### Your instructions
Work through the data line by line, gathering every line that has the word "computer".
━━ Source information
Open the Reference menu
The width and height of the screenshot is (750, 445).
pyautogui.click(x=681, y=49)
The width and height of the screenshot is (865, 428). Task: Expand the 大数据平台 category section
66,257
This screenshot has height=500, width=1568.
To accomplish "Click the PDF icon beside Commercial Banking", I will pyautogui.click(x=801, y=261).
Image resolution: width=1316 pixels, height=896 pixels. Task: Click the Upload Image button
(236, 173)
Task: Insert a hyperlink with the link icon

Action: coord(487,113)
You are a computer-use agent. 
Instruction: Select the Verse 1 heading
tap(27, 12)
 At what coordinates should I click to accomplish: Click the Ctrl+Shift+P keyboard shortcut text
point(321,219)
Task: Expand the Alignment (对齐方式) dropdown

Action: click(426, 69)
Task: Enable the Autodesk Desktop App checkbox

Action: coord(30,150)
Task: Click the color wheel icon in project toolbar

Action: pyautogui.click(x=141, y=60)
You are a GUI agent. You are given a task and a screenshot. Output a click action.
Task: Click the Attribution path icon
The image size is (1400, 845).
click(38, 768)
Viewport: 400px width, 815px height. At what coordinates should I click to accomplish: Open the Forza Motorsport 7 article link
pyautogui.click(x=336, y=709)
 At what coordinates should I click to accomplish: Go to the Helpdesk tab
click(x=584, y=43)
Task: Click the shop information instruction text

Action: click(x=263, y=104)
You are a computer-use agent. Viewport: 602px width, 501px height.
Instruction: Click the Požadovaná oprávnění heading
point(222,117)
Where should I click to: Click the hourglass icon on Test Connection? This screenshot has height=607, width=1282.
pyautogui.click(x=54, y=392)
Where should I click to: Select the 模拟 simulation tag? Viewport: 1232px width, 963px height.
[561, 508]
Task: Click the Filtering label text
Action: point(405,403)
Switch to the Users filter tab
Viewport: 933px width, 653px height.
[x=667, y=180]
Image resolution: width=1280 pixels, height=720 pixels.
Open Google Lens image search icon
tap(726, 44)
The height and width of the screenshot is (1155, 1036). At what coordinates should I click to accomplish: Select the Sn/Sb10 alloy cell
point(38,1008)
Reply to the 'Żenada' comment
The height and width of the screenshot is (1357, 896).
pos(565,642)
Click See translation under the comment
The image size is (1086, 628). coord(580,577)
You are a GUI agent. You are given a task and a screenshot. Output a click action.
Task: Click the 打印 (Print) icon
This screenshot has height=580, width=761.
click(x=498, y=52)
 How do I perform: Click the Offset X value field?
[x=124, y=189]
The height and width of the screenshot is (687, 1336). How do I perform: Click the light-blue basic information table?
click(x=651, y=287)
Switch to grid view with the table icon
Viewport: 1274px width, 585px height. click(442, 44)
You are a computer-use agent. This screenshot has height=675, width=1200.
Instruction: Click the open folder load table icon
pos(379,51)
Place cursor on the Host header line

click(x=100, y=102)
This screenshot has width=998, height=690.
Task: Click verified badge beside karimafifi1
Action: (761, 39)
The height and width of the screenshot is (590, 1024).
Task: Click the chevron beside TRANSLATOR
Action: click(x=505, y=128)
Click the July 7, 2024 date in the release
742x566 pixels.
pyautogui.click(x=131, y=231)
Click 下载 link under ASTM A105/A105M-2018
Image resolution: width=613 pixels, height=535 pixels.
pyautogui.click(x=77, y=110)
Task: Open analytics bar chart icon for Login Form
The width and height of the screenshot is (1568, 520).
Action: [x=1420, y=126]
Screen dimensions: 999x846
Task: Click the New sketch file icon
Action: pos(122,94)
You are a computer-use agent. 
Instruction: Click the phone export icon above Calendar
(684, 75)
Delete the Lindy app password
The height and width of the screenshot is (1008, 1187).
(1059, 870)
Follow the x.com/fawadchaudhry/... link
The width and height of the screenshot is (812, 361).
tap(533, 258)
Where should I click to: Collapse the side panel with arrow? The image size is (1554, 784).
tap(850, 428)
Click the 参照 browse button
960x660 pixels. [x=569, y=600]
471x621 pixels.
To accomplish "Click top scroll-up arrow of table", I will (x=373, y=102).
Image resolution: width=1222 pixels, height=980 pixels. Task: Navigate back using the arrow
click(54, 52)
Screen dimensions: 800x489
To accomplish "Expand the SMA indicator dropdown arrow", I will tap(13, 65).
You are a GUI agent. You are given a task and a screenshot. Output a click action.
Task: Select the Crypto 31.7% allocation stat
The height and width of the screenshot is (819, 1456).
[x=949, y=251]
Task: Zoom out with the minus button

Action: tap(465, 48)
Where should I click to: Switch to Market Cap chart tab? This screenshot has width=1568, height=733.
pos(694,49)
━━━━
### Result
You are a computer-use agent. 
You are a computer-use agent. Viewport: 602px width, 501px height.
You are a computer-use agent. This screenshot has height=675, width=1200.
You are a computer-use agent. 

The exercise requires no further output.